## YOUR INSTRUCTIONS
Find the line that contains "The image size is (672, 625)." in the entries below. Restate it and every line after it, word for word, with no pictures.

## MATERIAL TO PROCESS
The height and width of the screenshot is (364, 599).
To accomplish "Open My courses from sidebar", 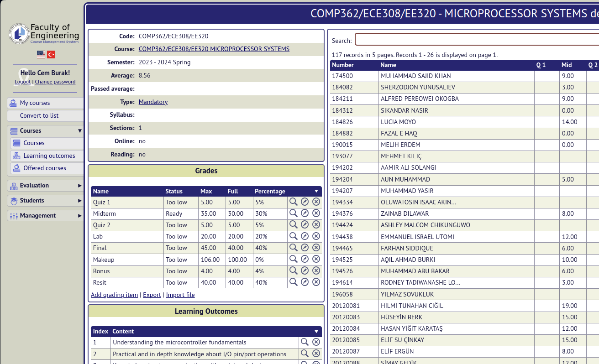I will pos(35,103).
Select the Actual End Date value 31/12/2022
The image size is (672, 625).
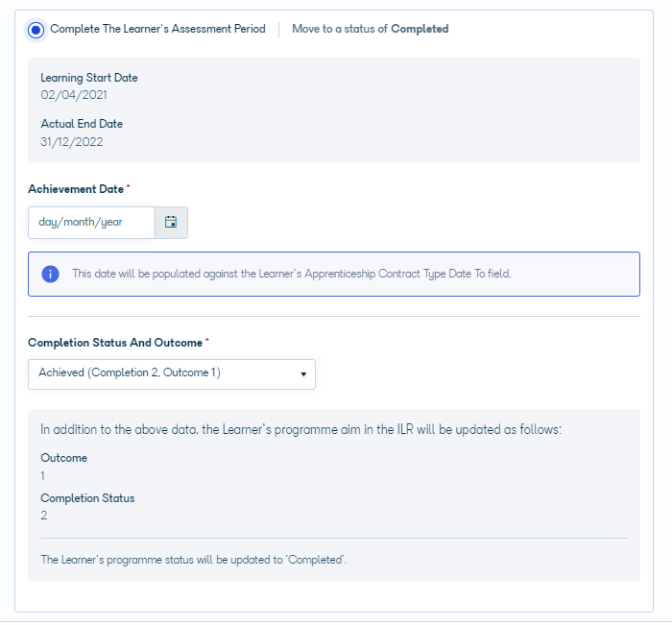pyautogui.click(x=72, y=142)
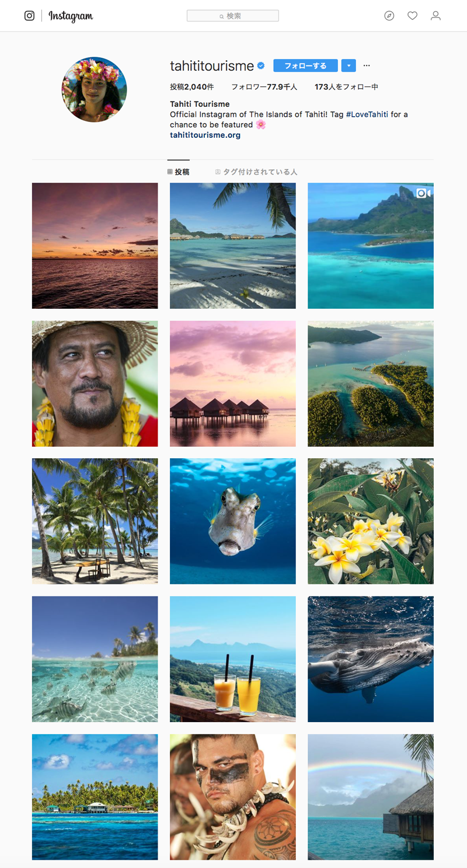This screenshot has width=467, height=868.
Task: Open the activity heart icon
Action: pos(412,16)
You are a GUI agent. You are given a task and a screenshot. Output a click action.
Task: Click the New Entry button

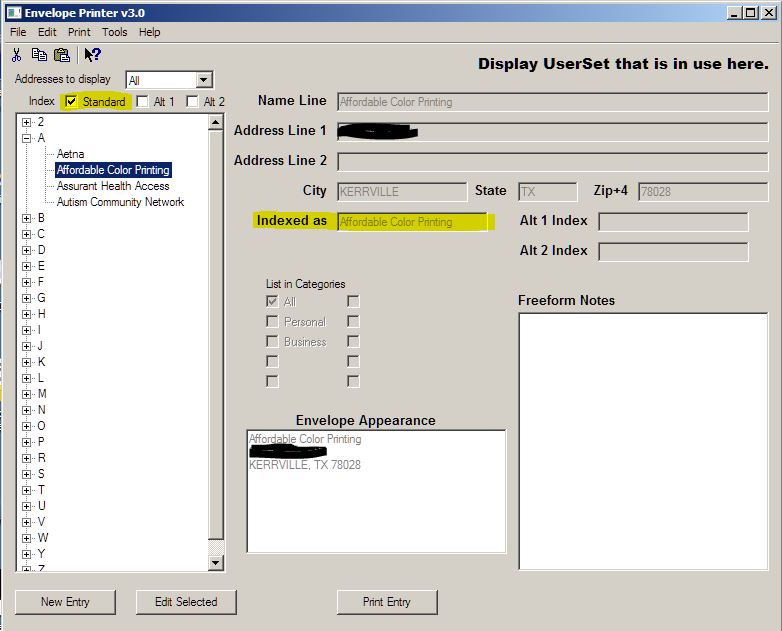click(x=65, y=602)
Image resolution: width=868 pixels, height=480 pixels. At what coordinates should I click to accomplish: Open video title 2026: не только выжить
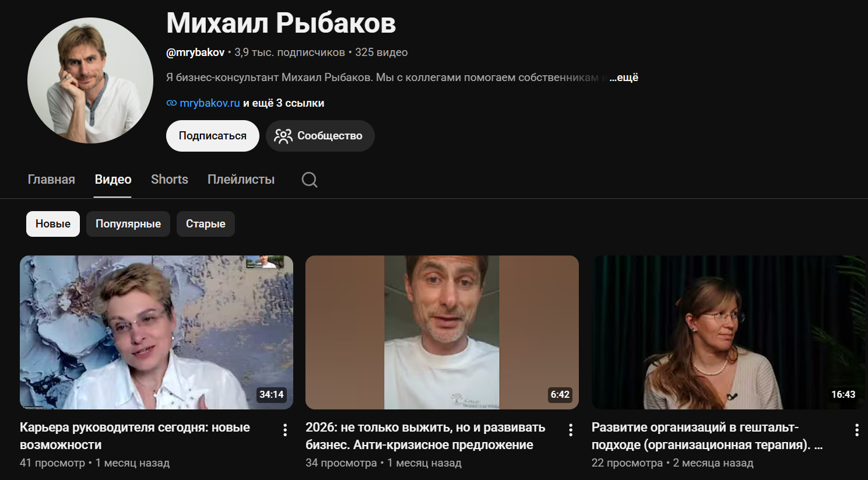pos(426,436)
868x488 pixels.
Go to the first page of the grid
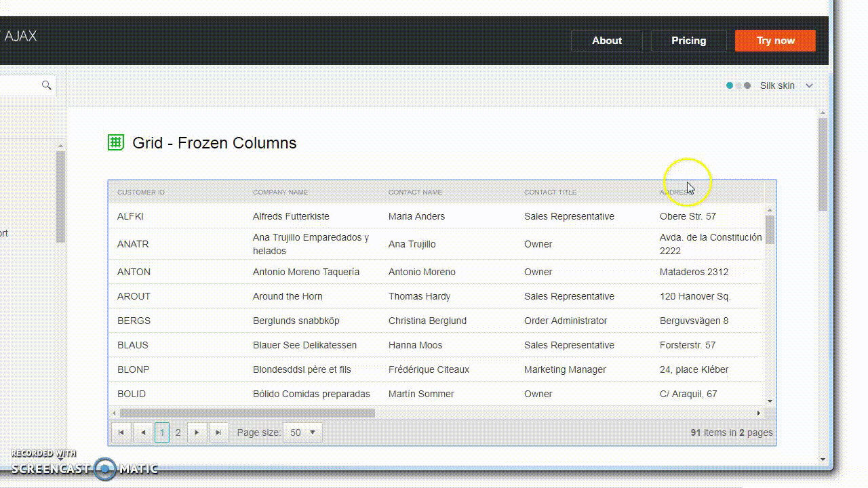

## YOUR RESPONSE
The image size is (672, 625).
pyautogui.click(x=72, y=142)
This screenshot has width=467, height=868.
Task: Open the activity heart icon
Action: pos(412,16)
You are a GUI agent. You are given a task and a screenshot. Output a click action.
Task: Click the New Entry button

click(x=65, y=602)
Image resolution: width=868 pixels, height=480 pixels. At what coordinates should I click to accomplish: Open video title 2026: не только выжить
pos(426,436)
868x488 pixels.
Go to the first page of the grid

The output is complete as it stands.